Any help would be greatly accepted! Thank you.
number of mols, n = 3*10^24/6*10^23 = 5
So if I know the average kinetic energy of one mole of helium atoms. Can I just times this by five to obtain the answer to ii) ? this seems deceptively simple.
yes, if you know the avg for one mole, multiply it by 5.

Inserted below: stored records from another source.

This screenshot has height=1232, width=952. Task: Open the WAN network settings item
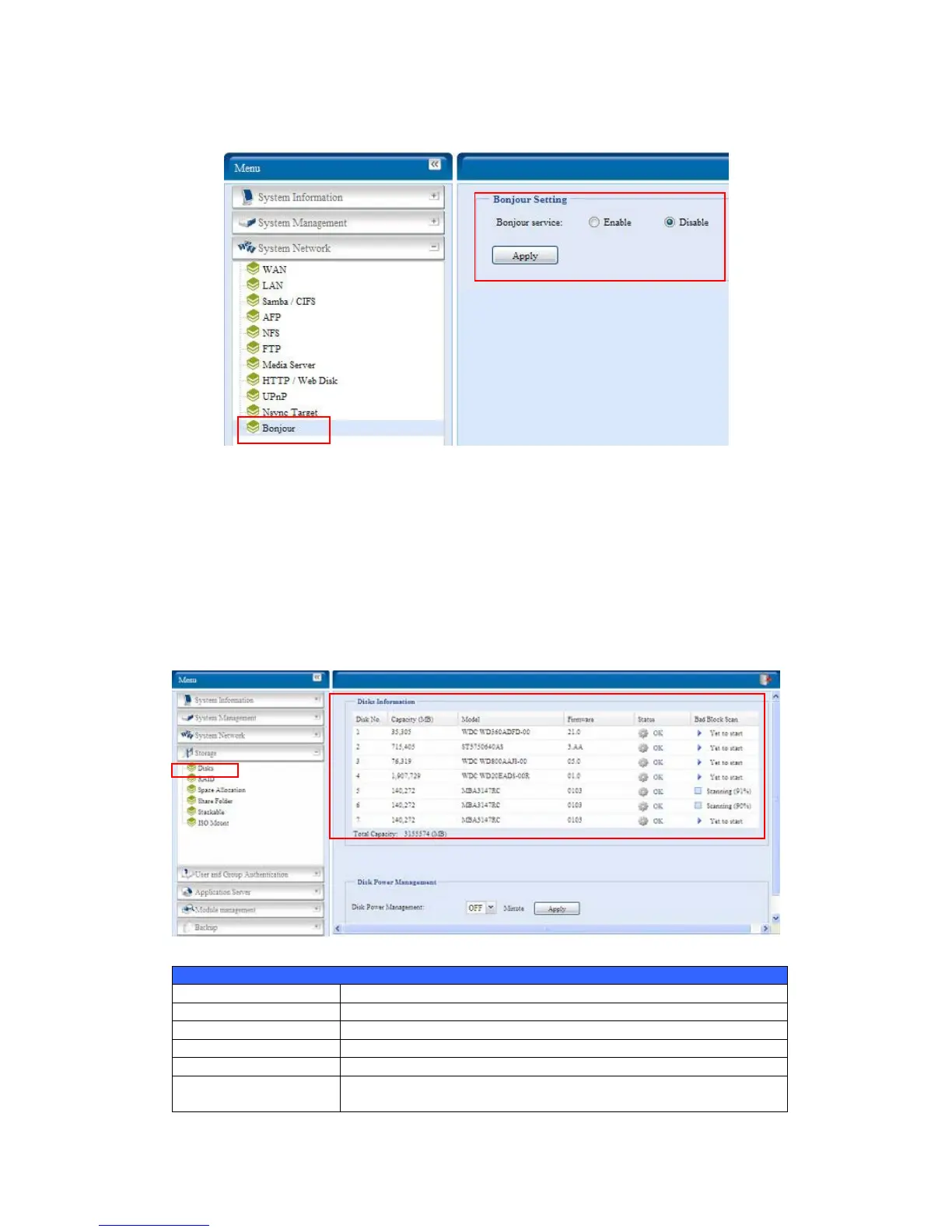[x=274, y=269]
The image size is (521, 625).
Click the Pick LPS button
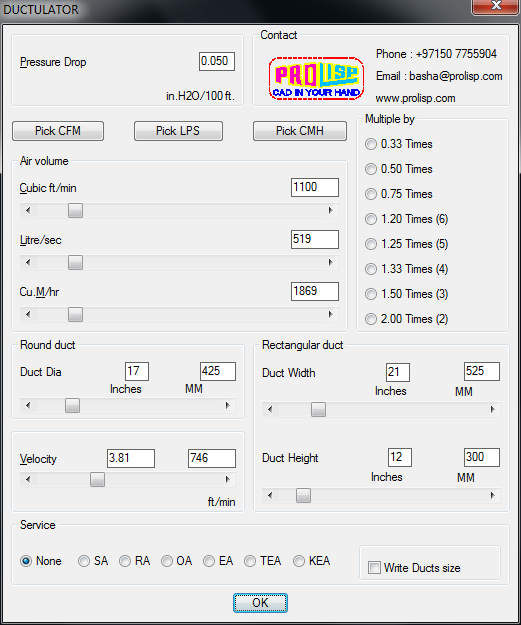pos(178,131)
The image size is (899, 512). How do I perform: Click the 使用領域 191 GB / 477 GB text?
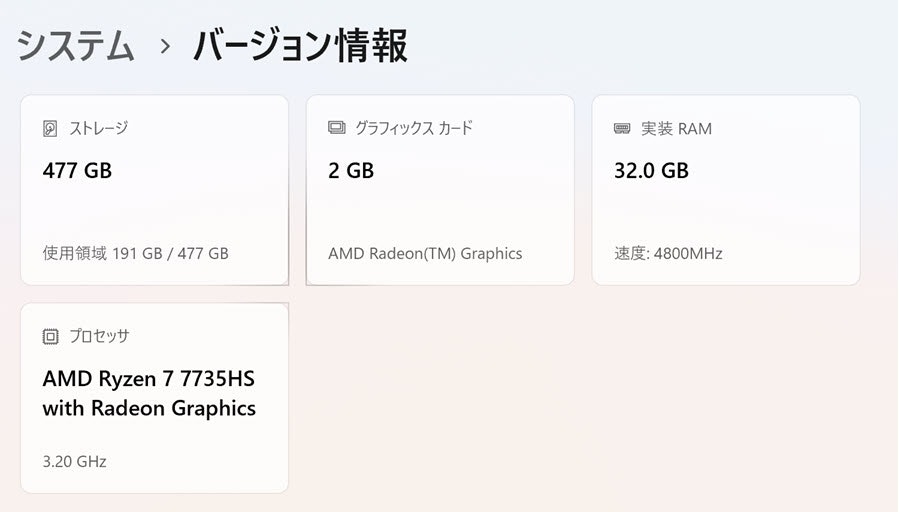click(x=135, y=253)
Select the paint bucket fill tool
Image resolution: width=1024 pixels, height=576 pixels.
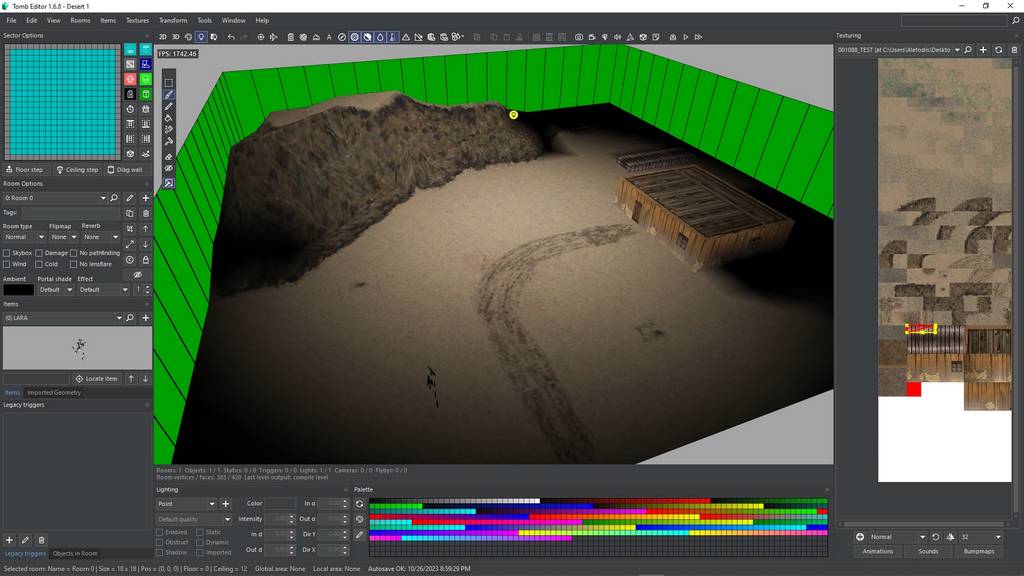pos(168,118)
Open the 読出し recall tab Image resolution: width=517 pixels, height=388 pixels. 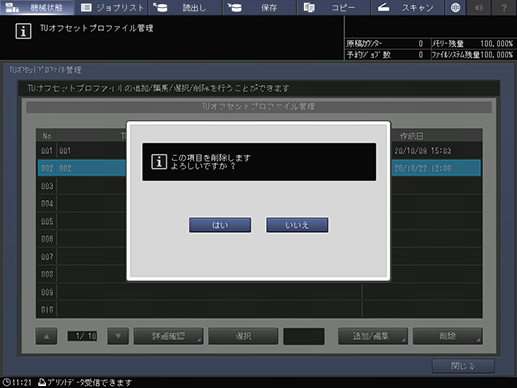[185, 7]
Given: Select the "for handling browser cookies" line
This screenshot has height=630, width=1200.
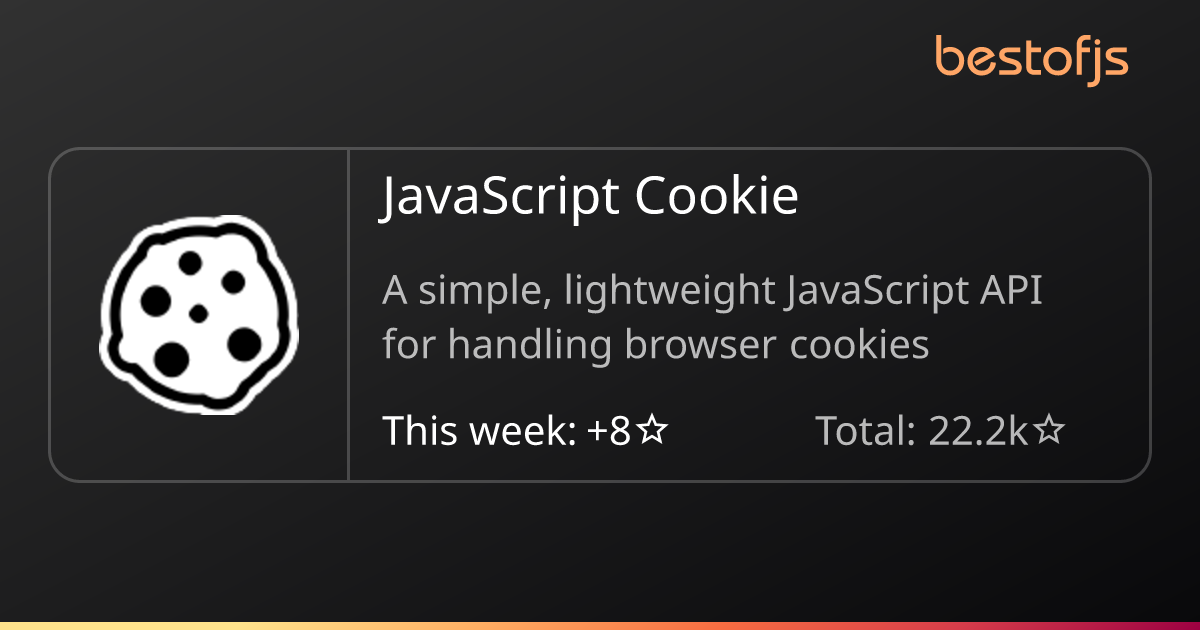Looking at the screenshot, I should (655, 345).
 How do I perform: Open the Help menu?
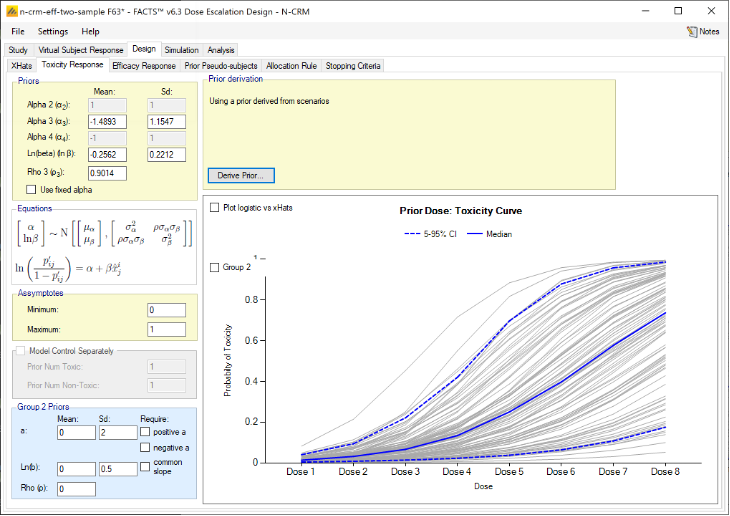[x=91, y=31]

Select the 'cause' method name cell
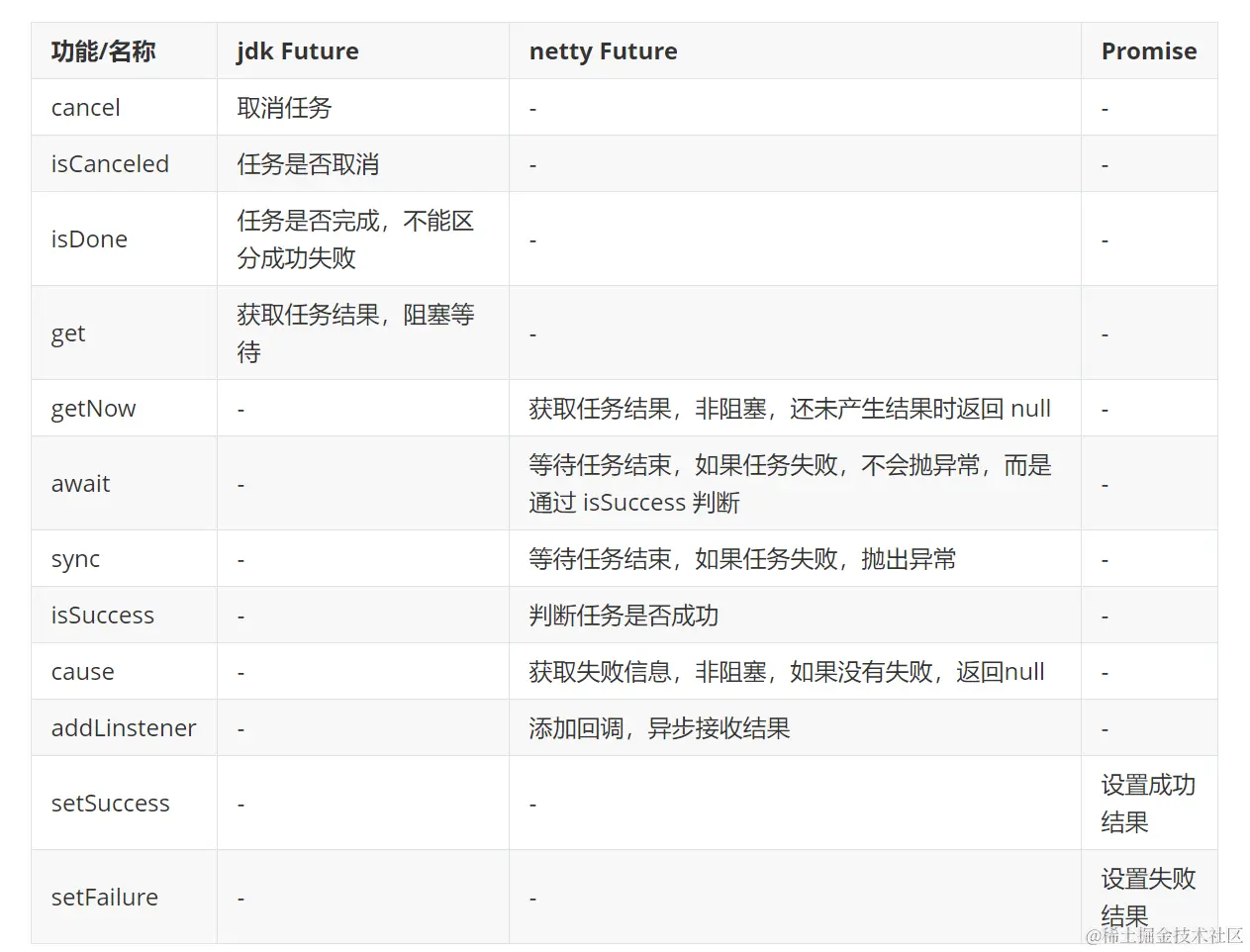click(82, 672)
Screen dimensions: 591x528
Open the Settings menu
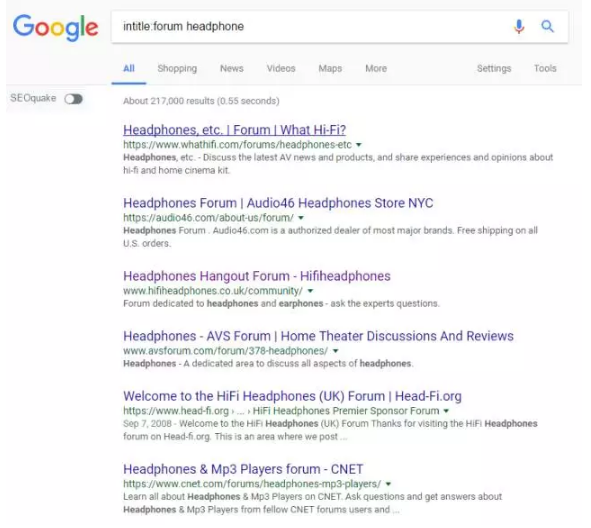point(494,68)
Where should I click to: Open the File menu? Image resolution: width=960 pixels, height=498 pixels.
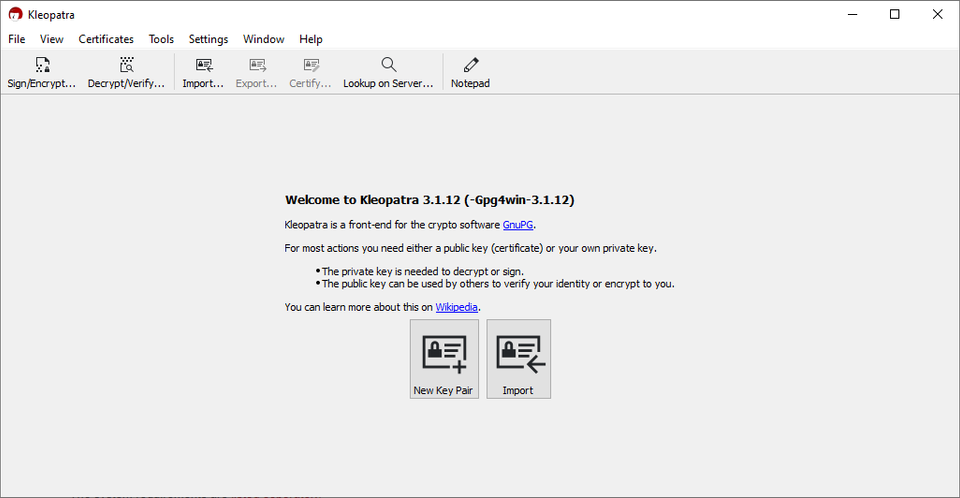(x=17, y=39)
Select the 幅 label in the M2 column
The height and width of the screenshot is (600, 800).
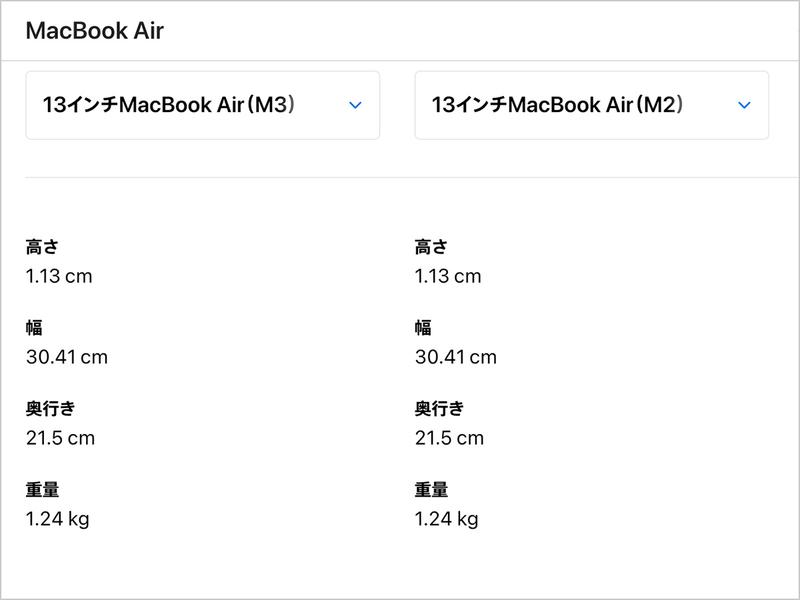click(x=423, y=328)
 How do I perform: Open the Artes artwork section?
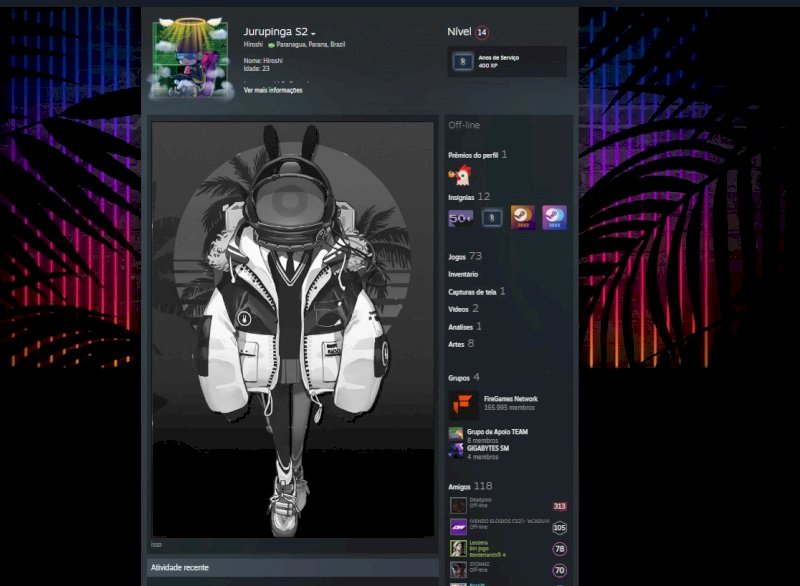click(x=456, y=343)
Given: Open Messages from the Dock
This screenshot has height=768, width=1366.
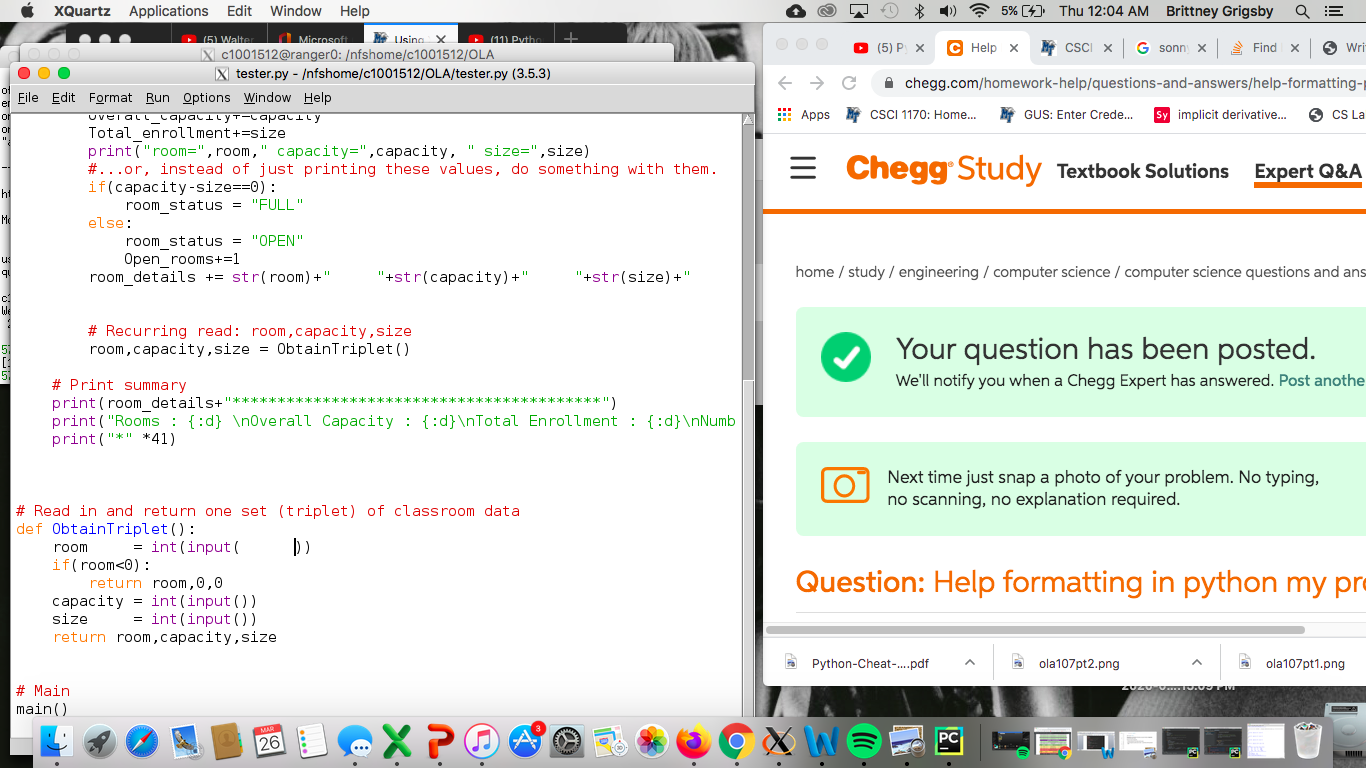Looking at the screenshot, I should click(x=355, y=741).
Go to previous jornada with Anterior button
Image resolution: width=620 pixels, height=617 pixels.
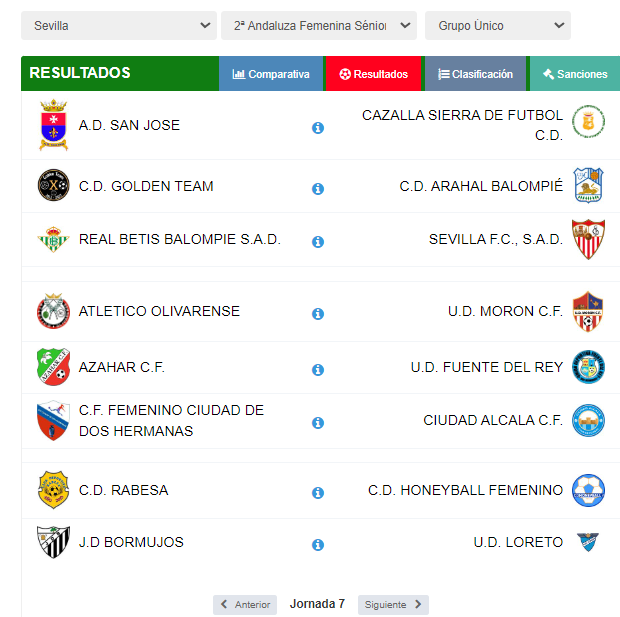tap(245, 605)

To answer these questions, we need to use the ideal gas law, which states that PV = nRT, where P is the pressure, V is the volume, n is the number of moles, R is the ideal gas constant (8.31 J/(mol·K)), and T is the temperature in Kelvin. Let's go through each question step by step:
(i) To calculate the temperature, we know the volume (V = 0.10 m^3) and the number of atoms (N = 3.0×10^24). However, we need to convert the number of atoms into moles (n). Since we know Avogadro's number (6.022×10^23 atoms/mol), we can divide the number of atoms by Avogadro's number to get the number of moles:
n = N / Avogadro's number
n = 3.0×10^24 / 6.022×10^23
n ≈ 4.98 moles (approximately)
Now, we can rearrange the ideal gas law to solve for temperature:
T = (PV) / (nR)
T = (P * 0.10 m^3) / (4.98 mol * 8.31 J/(mol·K))
Substituting the known values, we have:
T ≈ (P * 0.10) / (4.98 * 8.31) (in Kelvin)
(ii) The average kinetic energy of the helium atoms can be calculated using the kinetic energy formula:
Average kinetic energy = (3/2) * k * T
Where k is the Boltzmann constant (1.38×10^-23 J/K) and T is the temperature in Kelvin. Let's substitute the value of T we found earlier into the equation:
Average kinetic energy = (3/2) * (1.38×10^-23 J/K) * T
(iii) The energy corresponding to the maximum in the energy distribution is also called the most probable kinetic energy. The most probable kinetic energy is given by:
Most probable kinetic energy = (1/2) * k * T
Substituting the value of T, we can find the energy corresponding to the maximum in the energy distribution.
Note: Remember to use consistent units throughout the calculations, converting as necessary.
I hope this helps! Let me know if you have any further questions.